[What you have to do] Could you restate the entries word for word, without the images?

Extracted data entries
---

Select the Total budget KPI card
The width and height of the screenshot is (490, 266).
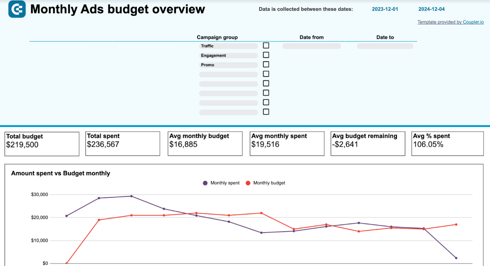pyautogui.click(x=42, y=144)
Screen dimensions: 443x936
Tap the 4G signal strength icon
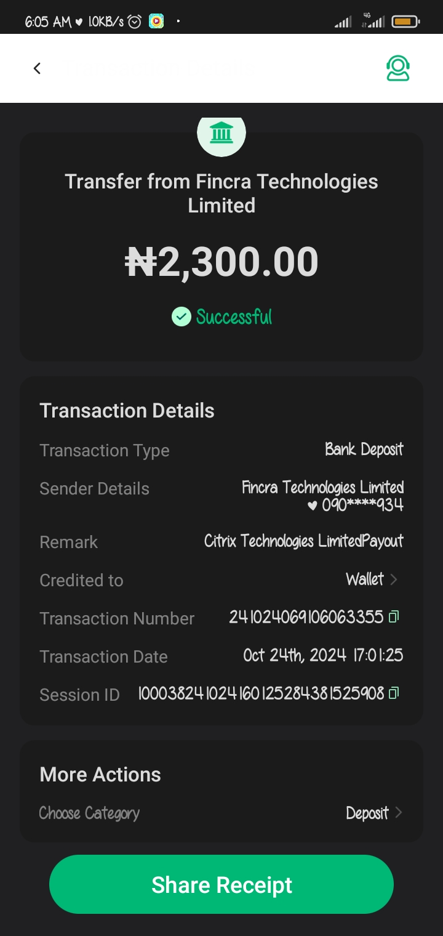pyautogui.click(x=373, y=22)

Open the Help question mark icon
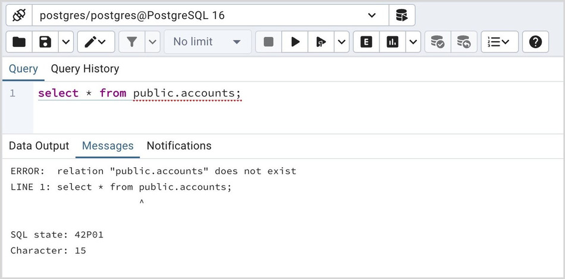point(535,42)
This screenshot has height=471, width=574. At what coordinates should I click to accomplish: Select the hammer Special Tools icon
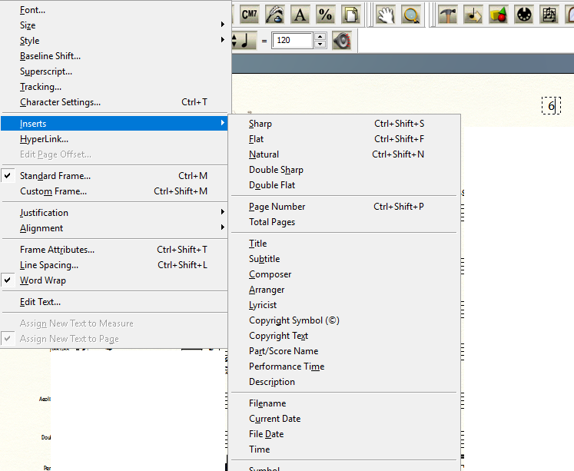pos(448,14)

---

[Response to this exercise]
Select the Total budget KPI card
The width and height of the screenshot is (490, 266).
pyautogui.click(x=42, y=144)
Screen dimensions: 443x936
Tap the 4G signal strength icon
pyautogui.click(x=373, y=22)

Open the Help question mark icon
point(535,42)
This screenshot has height=471, width=574. At what coordinates should I click to accomplish: Select the hammer Special Tools icon
pos(448,14)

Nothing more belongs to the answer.